Consegna
Trascrivi senza alcuna modifica il passo del testo su Taranto che comincia con "Si è appena" e prosegue fino a "del rione Tamburi.".

Si è appena concluso il maxi-processo Ambiente Svenduto, di tale rilevanza storica che prima o poi verrà riconosciuta al pari dei maxi-processi palermitani contro la mafia. Incontro così una Taranto ferita, aqquartierata tra i suoi due mari, fra la polvere color ruggine del rione Tamburi.
Gad Lerner
Fonte: Il Fatto Quotidiano - 18 giugno 2021

Ilva, camino E-312

Domenica scorsa Taranto è impazzita di gioia per la promozione della squadra rossoblu in serie C. Sconfitto il Lavello in trasferta 2 a 3 con zuccata decisiva di Santarpia negli ultimi minuti. Subito i tifosi hanno invaso le strade lanciando la prossima sfida: “Bari gallina, il derby si avvicina!”.

Il formidabile Francesco Casula, corrispondente de Il Fatto, mi ha portato a seguire la partita al centro sociale occupato di via Garibaldi, davanti a un pentolone di cozze, a una damigiana di primitivo, e sotto la scritta: “Cospirare è respirare insieme”.

Materiale
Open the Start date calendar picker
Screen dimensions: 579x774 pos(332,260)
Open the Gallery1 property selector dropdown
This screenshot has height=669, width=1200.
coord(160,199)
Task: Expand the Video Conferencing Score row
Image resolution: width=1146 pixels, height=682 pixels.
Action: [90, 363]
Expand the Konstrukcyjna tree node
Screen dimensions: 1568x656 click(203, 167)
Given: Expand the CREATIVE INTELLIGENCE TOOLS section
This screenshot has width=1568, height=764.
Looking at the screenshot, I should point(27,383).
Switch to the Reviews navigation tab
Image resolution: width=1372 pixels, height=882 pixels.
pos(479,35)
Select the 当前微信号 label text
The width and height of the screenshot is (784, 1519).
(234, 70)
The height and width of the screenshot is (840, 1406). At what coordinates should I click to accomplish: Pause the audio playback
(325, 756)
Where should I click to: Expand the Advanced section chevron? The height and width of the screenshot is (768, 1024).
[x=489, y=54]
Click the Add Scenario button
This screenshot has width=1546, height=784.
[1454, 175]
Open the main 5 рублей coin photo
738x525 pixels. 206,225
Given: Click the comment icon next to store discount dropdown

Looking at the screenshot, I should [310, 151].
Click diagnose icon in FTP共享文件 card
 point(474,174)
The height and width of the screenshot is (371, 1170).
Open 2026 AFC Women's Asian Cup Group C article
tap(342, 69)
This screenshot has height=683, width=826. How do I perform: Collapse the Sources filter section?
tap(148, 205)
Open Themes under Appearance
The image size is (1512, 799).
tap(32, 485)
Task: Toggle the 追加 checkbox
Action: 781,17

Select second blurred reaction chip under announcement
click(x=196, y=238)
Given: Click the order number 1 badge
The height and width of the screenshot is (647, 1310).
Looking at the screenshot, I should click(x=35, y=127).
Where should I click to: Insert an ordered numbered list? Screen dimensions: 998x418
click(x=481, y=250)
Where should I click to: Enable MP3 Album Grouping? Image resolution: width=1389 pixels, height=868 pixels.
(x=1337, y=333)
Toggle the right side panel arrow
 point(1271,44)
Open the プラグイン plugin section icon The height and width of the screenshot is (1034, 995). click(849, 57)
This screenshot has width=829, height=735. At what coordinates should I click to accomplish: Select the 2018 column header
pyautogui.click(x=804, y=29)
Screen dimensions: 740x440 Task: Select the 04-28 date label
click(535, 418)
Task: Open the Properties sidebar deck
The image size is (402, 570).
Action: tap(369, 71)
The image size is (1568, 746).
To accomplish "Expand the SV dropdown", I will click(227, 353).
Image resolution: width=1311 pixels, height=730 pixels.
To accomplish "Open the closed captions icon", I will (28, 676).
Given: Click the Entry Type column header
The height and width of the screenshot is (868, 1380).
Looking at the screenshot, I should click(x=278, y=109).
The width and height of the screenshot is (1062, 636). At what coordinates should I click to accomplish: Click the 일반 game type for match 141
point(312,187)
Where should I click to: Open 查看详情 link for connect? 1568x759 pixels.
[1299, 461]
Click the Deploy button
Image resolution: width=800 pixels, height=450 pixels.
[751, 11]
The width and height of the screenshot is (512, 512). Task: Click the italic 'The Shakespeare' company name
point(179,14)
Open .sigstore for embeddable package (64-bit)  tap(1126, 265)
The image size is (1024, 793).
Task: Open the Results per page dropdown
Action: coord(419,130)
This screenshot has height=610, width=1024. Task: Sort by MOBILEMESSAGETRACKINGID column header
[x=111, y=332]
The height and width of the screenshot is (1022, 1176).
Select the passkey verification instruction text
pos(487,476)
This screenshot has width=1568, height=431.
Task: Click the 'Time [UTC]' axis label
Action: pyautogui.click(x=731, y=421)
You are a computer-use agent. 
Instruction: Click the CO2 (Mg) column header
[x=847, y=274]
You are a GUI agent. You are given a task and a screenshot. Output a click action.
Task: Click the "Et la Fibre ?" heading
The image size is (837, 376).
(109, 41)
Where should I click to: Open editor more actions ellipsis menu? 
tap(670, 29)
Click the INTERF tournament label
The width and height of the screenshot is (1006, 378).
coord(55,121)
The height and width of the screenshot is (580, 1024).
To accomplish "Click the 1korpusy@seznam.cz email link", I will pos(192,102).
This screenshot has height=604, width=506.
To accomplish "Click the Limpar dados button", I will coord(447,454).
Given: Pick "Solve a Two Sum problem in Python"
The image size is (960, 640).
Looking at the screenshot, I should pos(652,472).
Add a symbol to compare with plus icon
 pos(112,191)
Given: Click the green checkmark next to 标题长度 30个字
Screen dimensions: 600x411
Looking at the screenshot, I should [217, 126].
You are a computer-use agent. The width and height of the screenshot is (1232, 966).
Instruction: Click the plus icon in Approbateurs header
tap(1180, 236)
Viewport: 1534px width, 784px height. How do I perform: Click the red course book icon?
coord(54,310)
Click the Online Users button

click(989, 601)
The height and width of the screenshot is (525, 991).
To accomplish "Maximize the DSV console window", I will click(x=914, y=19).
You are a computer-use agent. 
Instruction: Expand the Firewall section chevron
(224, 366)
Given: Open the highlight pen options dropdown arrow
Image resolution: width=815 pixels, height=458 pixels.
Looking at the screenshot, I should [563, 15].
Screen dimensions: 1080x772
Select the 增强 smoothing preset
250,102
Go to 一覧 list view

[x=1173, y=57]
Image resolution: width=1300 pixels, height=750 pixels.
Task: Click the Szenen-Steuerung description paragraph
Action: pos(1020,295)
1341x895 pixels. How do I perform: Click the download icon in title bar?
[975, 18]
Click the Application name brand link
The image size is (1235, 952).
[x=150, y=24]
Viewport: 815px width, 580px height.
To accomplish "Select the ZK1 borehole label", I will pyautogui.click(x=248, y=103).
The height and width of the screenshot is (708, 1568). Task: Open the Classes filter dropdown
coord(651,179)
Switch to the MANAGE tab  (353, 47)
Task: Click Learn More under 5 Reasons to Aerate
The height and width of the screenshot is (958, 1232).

Soluzione scritta
Si è appena concluso il maxi-processo Ambiente Svenduto, di tale rilevanza storica che prima o poi verrà riconosciuta al pari dei maxi-processi palermitani contro la mafia. Incontro così una Taranto ferita, aqquartierata tra i suoi due mari, fra la polvere color ruggine del rione Tamburi.